The Aeolus Haoji (风神 皓极) is a compact crossover SUV produced by Dongfeng Motor Corporation under the Aeolus sub-brand. The Haoji compact crossover SUV is built on the DSMA platform developed by Dongfeng for conventional gasoline and PHEV models.

Overview
The Aeolus Haoji opened pre-sale on June 18, 2022 and was launched in August 2022. It is a compact crossover SUV positioned above the slightly smaller AX7 within the lineup of the Aeolus brand, while dimensions are slightly closer to traditional midsize crossover SUVs.

Powertrain
The Aeolus Haoji is offered with ICE and PHEV powertrains. The ICE version gets a 1.5-litre turbo engine developing 204 PS and 350 Nm, mated to a 7-speed DCT gearbox. The PHEV version gets the Dongfeng Mach MHD hybrid system with the same 1.5-litre turbo engine plus an electric motor (HD120) producing 245 PS and 540 Nm, mated to an E-CVT. This gives the Fengshen enough power for being a sporty and a family car at the same time.

> _Directives_
(1) Answer these questions about the Aeolus Haoji text, one answer per line, marked the same way:
(a) On what date did the Aeolus Haoji open for pre-sale?
(b) Which Aeolus model is the Haoji positioned above in the lineup?
(c) What gearbox is paired with the ICE version?
(2) Summarize the Aeolus Haoji text in two sentences.
(3) List every power or torque figure given in the Aeolus Haoji text.

> _Excerpted data_
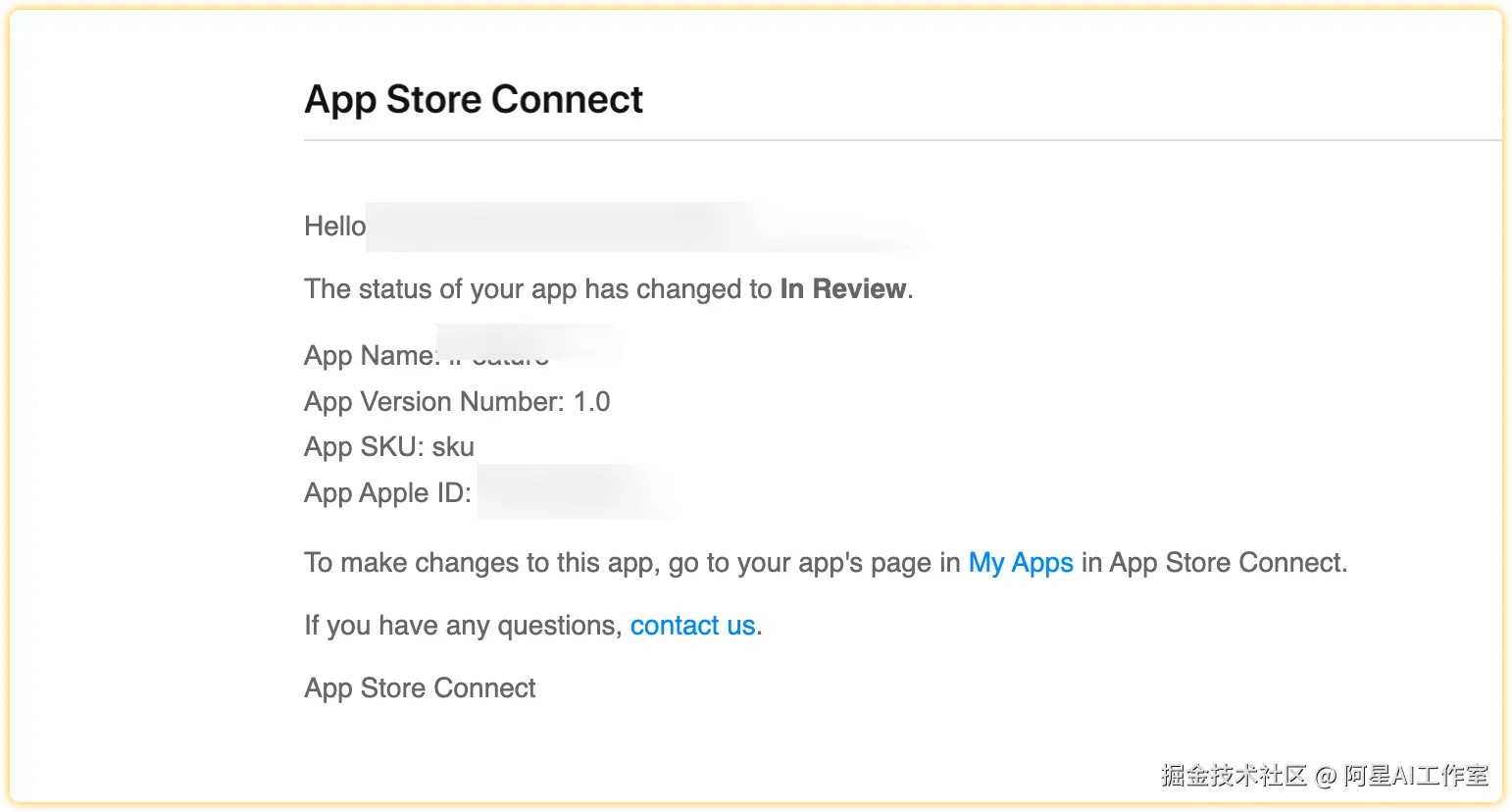
Task: Click the App Version Number label
Action: tap(433, 401)

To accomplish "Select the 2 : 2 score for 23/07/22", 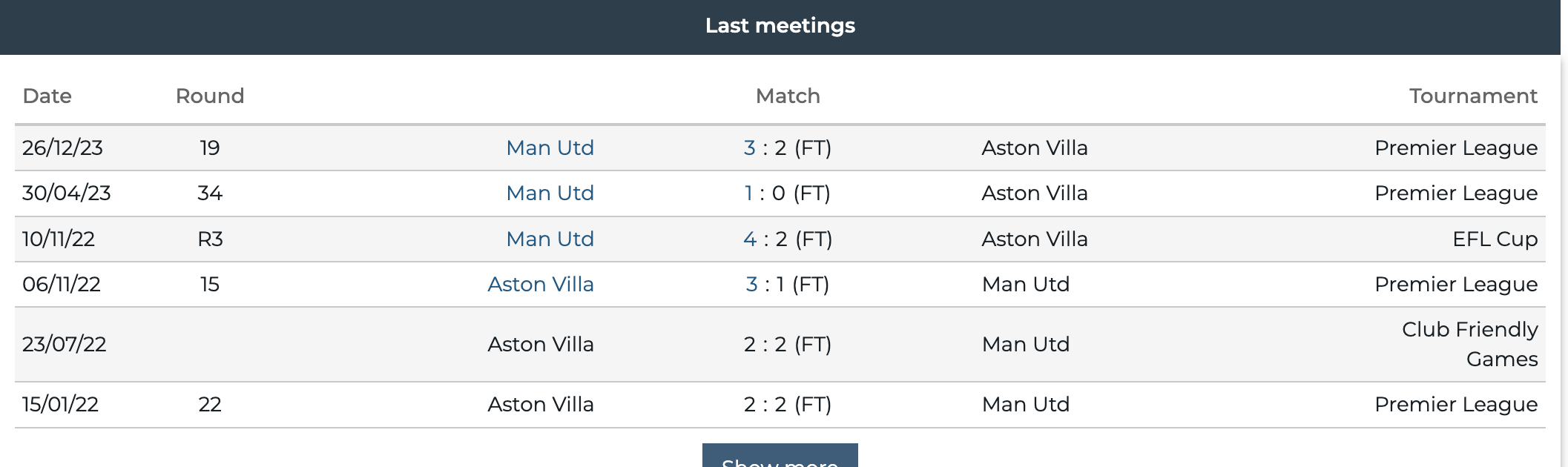I will tap(787, 344).
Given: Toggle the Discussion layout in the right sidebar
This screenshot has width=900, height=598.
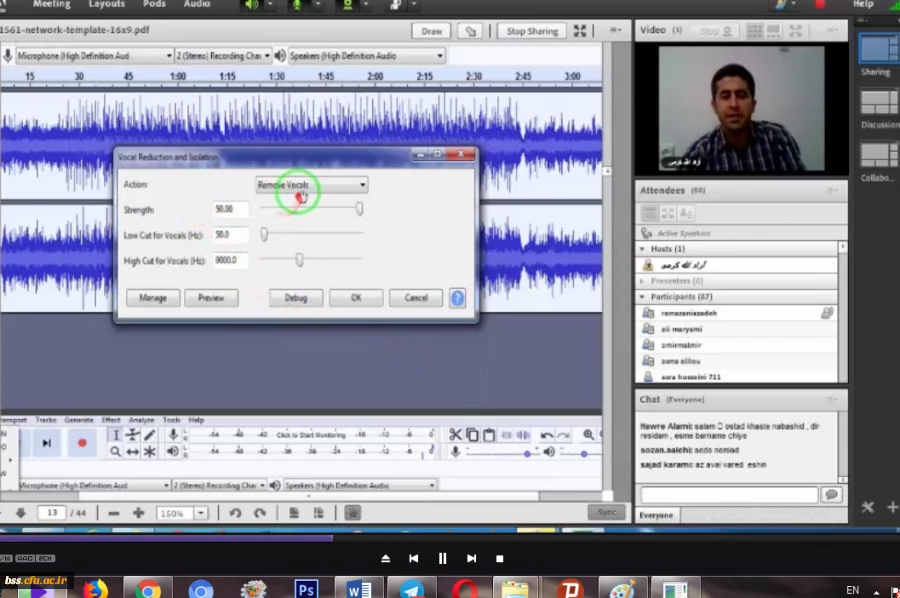Looking at the screenshot, I should point(879,102).
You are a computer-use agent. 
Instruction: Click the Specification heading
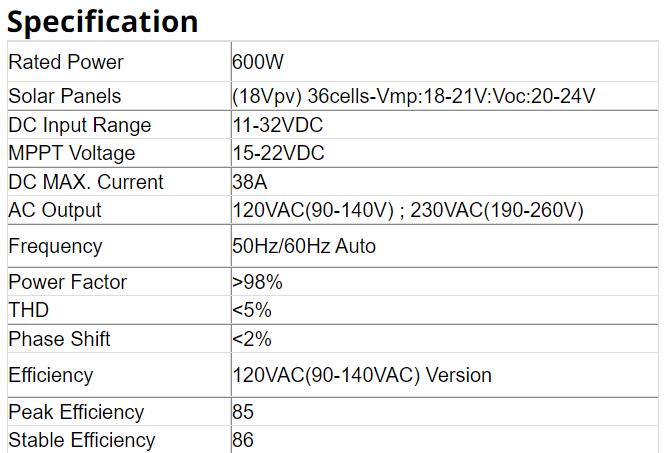103,21
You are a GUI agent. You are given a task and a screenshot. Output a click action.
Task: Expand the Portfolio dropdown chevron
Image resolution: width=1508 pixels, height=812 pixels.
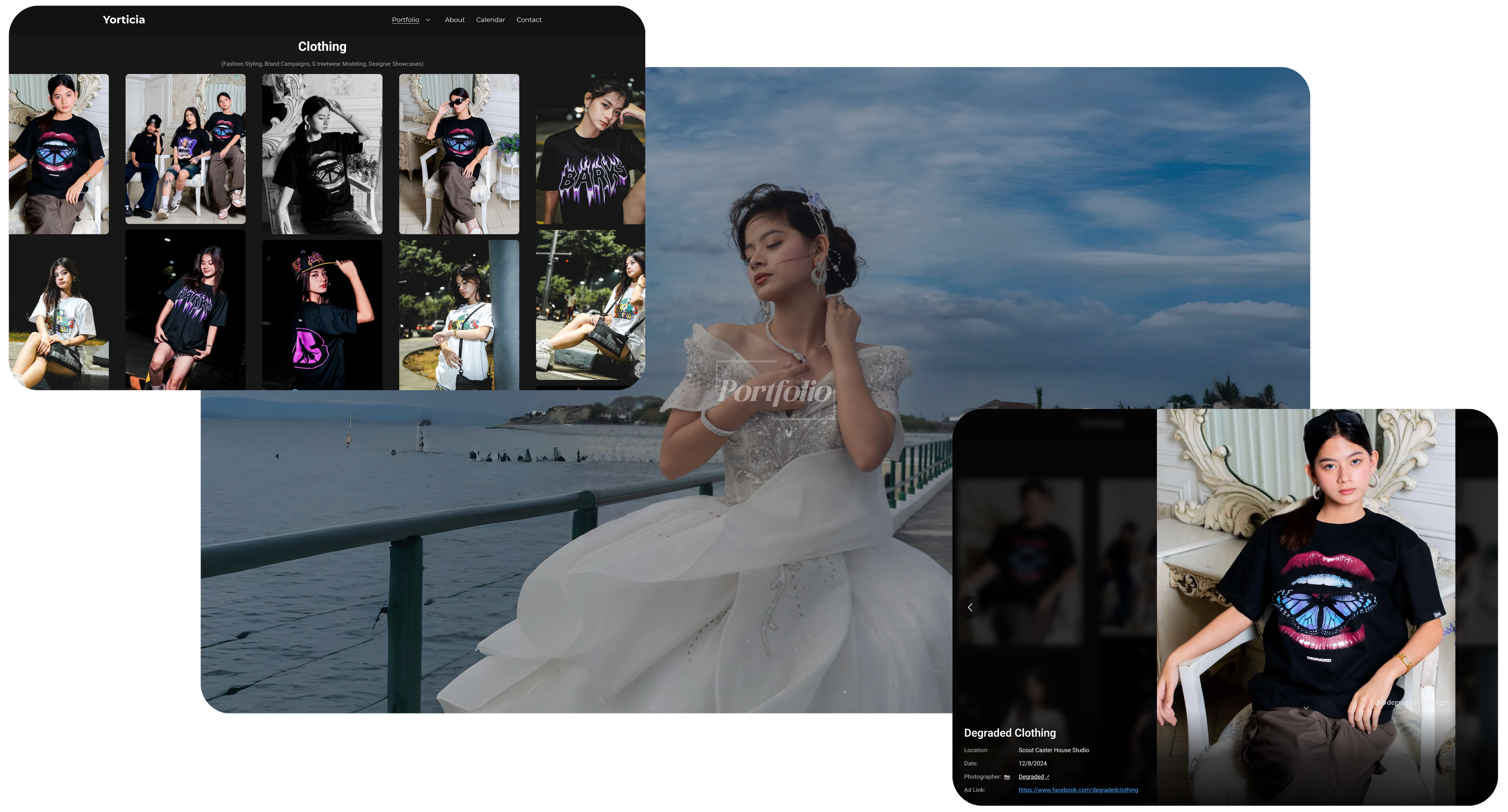[428, 20]
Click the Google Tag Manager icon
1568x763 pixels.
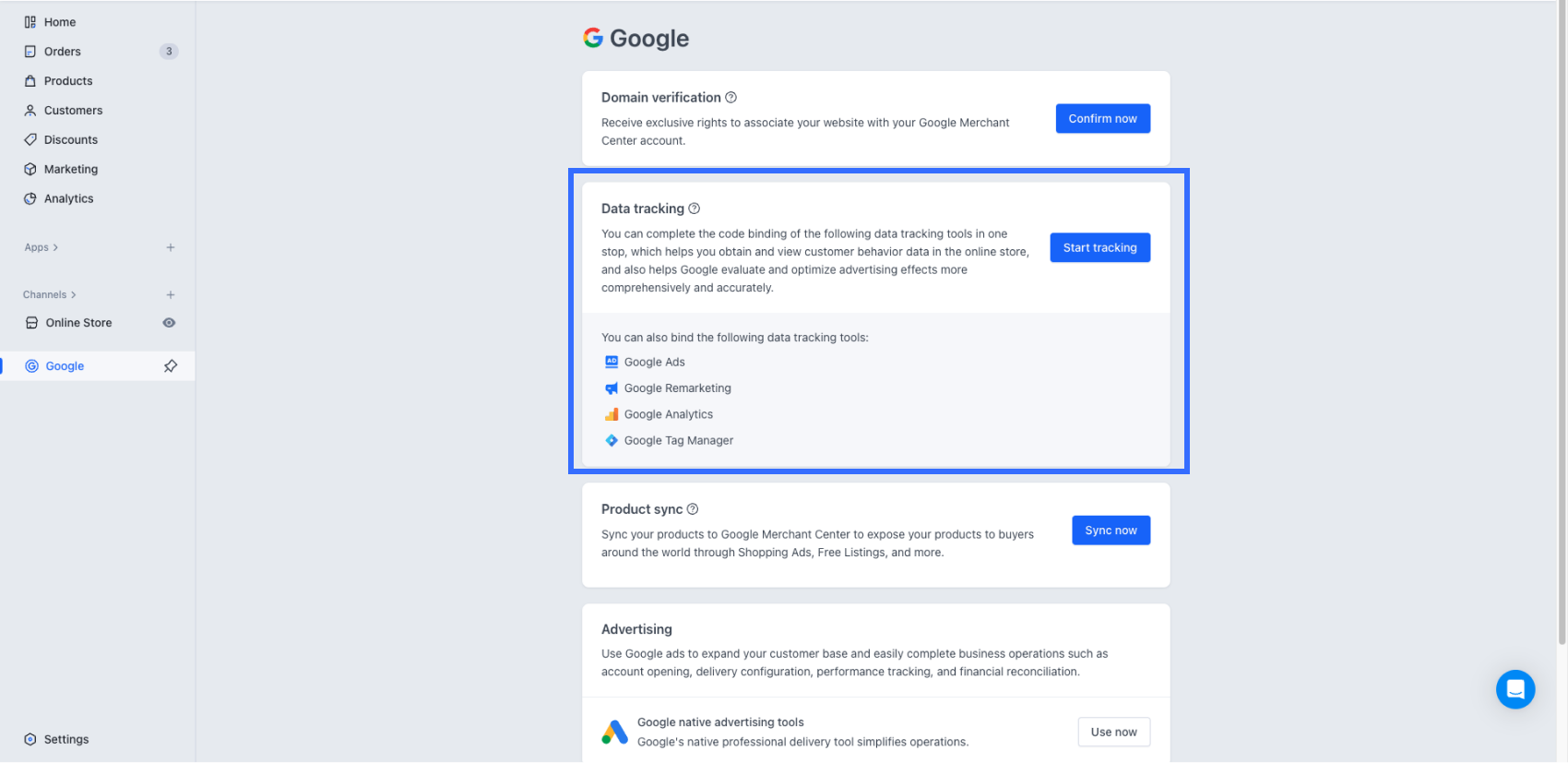[612, 441]
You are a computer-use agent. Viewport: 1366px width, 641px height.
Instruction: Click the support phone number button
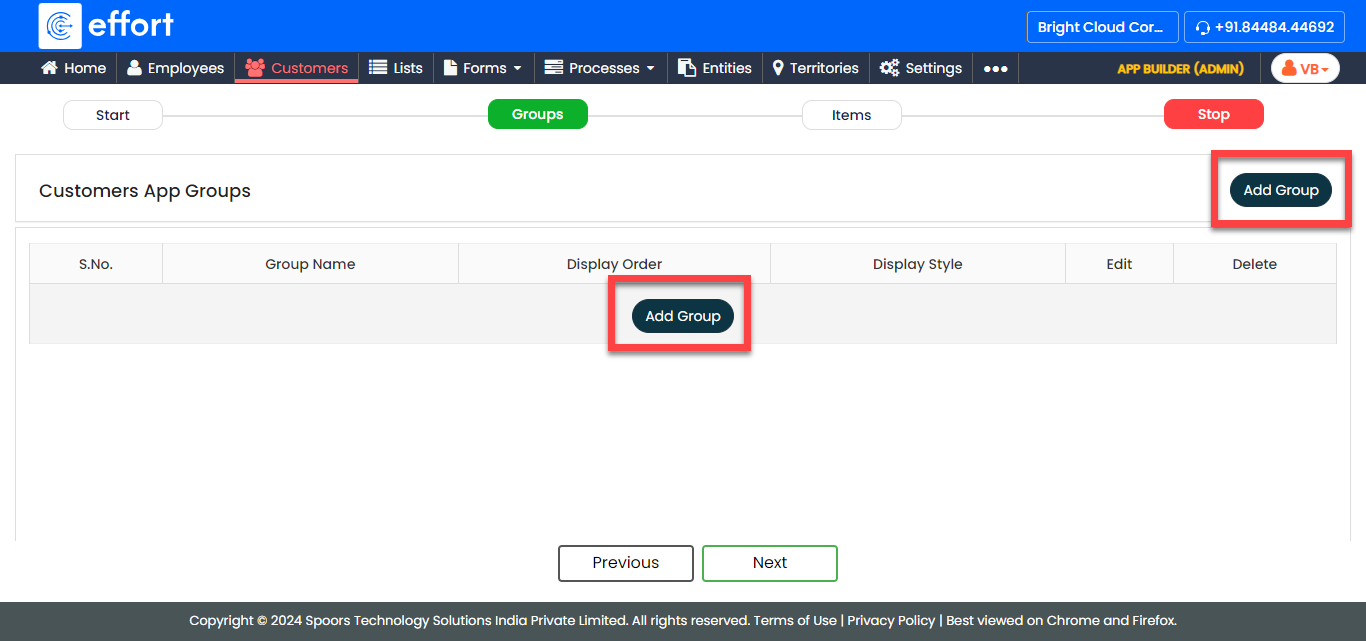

> _Expected answers_
(1)
(a) June 18, 2022
(b) The AX7
(c) A 7-speed DCT

(2) The Aeolus Haoji is a compact crossover SUV from Dongfeng Motor Corporation's Aeolus sub-brand, built on the DSMA platform; it opened for pre-sale on June 18, 2022 and launched in August 2022. It comes in an ICE version with a 1.5-liter turbo engine making 204 PS and 350 Nm, and in a PHEV version that adds an electric motor to the same engine for 245 PS and 540 Nm.

(3)
204 PS
350 Nm
245 PS
540 Nm